Las dos emparedadas
Las dos emparedadas De quién era la dama misteriosa de la canoa y del objeto que la llevaba
La dama que misteriosamente cubierta había salido de la casa del marqués de Río Florido y embarcádose en una canoa, llegó hasta cerca de palacio; allí mandó a los remeros que se acercasen a la margen derecha del canal y saltó a tierra.
Uno de los hombres que la conducían quedó al cuidado de la embarcación, y el otro, ajustándose el talabarte, siguió a la dama.
Atravesaron uno en pos de otro ligeramente el espacio que los separaba de la puerta del palacio y llamaron allí.

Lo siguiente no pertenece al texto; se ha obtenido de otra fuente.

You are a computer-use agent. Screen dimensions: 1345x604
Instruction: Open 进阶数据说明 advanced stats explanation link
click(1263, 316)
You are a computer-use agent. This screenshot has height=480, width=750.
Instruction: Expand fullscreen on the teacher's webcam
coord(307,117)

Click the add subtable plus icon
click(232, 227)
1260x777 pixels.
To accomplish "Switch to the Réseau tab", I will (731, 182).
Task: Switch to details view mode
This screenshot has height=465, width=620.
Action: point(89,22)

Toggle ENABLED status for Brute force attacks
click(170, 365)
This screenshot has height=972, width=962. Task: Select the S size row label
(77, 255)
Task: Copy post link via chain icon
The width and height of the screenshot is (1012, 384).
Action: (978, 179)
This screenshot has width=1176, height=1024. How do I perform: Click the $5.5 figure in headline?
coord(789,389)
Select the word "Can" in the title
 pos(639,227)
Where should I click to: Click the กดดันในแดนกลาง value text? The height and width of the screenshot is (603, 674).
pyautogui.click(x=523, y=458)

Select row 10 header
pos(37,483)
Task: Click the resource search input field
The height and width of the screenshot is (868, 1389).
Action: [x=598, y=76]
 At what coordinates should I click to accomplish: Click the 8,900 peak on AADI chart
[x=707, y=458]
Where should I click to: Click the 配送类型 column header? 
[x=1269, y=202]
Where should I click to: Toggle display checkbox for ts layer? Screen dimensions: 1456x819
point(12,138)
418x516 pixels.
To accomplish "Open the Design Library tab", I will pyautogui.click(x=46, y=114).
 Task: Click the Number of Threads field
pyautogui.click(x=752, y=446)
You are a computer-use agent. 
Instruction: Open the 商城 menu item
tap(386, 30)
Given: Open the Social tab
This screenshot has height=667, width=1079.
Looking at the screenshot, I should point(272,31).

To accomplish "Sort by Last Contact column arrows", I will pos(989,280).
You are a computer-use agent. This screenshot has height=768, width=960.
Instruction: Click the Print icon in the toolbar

Como en aquellos días había en la ciudad tan gran movimiento y se habían levantado las milicias, entraban y salían del palacio tantas gentes que la puerta se abrió, y la dama, seguida siempre de su escudero, penetró en el interior, sin detenerse ni llamar la atención.
La dama subió las escaleras y se dirigió a la secretaría del virrey.
En la antesala había una multitud de personas esperando, a pesar de ser una hora tan avanzada de la noche, en razón de los acontecimientos de Veracruz. Se trabajaba en la secretaría del virreinato y en la audiencia como si fuera de día.